Should there be config support for get_initial_state in ModelV2?

Michael_Gussert · March 12, 2022, 6:02pm

Hello all!

I am trying to implement a custom model that uses a memory module akin to those in an NTM / DNC (an example: GitHub - loudinthecloud/pytorch-ntm: Neural Turing Machines (NTM) - PyTorch Implementation). Note how the memory state M is handled

class NTMMemory(nn.Module):
    """Memory bank for NTM."""
    def __init__(self, N, M):
        """Initialize the NTM Memory matrix.
        The memory's dimensions are (batch_size x N x M).
        Each batch has it's own memory matrix.
        :param N: Number of rows in the memory.
        :param M: Number of columns/features in the memory.
        """
        super(NTMMemory, self).__init__()

        self.N = N
        self.M = M

        # The memory bias allows the heads to learn how to initially address
        # memory locations by content
        self.register_buffer('mem_bias', torch.Tensor(N, M))

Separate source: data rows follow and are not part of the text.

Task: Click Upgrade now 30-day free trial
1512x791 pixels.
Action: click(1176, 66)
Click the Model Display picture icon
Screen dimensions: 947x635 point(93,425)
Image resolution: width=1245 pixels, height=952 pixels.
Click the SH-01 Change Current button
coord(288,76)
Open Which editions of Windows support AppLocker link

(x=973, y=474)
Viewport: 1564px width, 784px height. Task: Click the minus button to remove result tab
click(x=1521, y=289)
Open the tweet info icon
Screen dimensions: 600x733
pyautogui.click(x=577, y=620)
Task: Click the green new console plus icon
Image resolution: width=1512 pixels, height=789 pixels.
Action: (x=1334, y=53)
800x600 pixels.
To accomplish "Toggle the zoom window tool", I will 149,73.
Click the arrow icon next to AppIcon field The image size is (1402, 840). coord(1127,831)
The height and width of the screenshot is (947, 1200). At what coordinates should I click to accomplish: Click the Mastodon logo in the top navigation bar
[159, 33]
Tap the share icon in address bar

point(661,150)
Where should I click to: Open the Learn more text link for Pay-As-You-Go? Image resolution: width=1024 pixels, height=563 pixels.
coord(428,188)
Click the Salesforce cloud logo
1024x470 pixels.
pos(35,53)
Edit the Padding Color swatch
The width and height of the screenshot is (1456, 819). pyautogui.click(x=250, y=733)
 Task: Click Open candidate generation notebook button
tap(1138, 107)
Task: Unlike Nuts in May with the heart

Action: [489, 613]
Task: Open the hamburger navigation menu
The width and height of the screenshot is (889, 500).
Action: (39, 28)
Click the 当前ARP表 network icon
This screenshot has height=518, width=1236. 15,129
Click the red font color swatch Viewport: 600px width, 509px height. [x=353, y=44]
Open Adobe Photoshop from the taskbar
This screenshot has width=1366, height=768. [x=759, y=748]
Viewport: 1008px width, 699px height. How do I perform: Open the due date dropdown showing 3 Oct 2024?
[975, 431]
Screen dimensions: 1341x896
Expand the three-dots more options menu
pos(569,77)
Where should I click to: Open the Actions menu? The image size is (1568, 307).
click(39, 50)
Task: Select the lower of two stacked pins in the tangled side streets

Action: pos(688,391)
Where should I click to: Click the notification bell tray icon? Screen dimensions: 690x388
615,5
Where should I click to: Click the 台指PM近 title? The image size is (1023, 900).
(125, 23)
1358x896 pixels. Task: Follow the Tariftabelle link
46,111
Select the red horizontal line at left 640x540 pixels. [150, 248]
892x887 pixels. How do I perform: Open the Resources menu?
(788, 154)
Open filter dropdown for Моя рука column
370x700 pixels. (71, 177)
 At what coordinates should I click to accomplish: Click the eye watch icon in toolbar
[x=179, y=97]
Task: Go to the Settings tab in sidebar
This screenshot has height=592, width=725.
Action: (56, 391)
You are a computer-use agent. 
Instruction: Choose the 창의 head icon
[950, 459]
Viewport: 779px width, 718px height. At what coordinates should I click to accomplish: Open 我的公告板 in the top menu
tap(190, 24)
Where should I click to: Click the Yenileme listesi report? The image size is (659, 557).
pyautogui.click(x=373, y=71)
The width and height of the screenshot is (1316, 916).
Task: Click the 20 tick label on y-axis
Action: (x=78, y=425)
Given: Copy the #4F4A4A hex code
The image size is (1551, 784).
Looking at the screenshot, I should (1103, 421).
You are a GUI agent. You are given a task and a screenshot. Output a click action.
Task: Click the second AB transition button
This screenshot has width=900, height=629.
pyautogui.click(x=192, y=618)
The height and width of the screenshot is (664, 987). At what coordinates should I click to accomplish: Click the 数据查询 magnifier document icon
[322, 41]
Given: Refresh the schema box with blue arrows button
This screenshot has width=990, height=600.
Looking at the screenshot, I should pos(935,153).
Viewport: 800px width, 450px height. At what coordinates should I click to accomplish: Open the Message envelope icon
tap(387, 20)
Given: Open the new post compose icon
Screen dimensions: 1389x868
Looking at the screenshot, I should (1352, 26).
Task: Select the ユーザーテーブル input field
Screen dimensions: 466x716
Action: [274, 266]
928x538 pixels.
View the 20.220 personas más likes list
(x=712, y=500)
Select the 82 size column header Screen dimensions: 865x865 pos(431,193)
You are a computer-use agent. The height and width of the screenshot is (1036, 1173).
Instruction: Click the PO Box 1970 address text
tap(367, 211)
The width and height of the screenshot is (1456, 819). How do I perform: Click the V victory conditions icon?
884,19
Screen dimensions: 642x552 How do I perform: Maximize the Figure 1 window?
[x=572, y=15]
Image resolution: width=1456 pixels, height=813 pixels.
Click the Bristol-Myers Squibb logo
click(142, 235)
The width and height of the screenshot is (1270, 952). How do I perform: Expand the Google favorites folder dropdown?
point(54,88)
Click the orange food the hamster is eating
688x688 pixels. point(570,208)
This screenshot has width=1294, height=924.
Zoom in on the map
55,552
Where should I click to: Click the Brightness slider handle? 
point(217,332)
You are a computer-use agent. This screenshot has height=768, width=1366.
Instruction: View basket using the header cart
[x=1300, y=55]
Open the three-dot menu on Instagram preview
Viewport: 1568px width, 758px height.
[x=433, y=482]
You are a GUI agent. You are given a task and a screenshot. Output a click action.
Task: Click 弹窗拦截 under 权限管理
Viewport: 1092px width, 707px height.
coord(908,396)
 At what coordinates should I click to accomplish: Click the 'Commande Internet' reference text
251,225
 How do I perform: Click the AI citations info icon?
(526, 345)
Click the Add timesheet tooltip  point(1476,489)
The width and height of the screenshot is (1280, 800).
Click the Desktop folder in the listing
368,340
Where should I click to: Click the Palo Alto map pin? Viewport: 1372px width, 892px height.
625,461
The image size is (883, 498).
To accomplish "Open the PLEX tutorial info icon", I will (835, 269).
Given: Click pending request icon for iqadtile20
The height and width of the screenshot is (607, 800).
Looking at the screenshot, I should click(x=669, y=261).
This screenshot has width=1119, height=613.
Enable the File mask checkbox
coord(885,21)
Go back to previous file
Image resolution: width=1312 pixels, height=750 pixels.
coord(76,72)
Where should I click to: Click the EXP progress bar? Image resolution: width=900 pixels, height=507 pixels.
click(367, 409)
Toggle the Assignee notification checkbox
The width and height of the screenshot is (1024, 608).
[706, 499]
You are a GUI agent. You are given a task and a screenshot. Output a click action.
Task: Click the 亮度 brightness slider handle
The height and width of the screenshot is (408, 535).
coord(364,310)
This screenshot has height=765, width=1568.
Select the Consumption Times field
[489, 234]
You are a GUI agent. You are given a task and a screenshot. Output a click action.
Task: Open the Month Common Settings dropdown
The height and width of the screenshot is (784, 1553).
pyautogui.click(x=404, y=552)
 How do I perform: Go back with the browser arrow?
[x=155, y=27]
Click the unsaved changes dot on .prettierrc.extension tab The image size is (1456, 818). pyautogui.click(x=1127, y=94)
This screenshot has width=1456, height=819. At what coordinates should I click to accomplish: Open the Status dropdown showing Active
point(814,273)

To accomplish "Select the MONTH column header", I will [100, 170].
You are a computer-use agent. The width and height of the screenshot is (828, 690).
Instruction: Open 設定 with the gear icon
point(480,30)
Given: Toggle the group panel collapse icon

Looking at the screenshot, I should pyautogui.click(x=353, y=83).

        # Initialize memory bias
        stdev = 1 / (np.sqrt(N + M))
        nn.init.uniform_(self.mem_bias, -stdev, stdev)

    def reset(self, batch_size):
        """Initialize memory from bias, for start-of-sequence."""
        self.batch_size = batch_size
        self.memory = self.mem_bias.clone().repeat(batch_size, 1, 1)

So the module has a learned initial hidden state, and to activate the model on a batch we need to copy that hidden state batch_size number of times. Every sequence being processed starts with the same learned initial state, but the controller operating on it will be reading / writing different data to it depending on what’s in that sequence, and so each sequence requires it’s own memory state

I’ve been looking into how custom models are handled in RLlib, and specifically dissecting this example: ray/rnn_model.py at master · ray-project/ray · GitHub. On line 109 we initialize the hidden state

    @override(ModelV2)
    def get_initial_state(self):
        h = [
            self.fc1.weight.new(1, self.lstm_state_size).zero_().squeeze(0),
            self.fc1.weight.new(1, self.lstm_state_size).zero_().squeeze(0),
        ]
        return h

The public API for ModelV2 exposes the get_initial_state function to initialize recurrent models, but it doesn’t take any kind of config or kwargs, so i can’t get the batch size to initialize the memory module.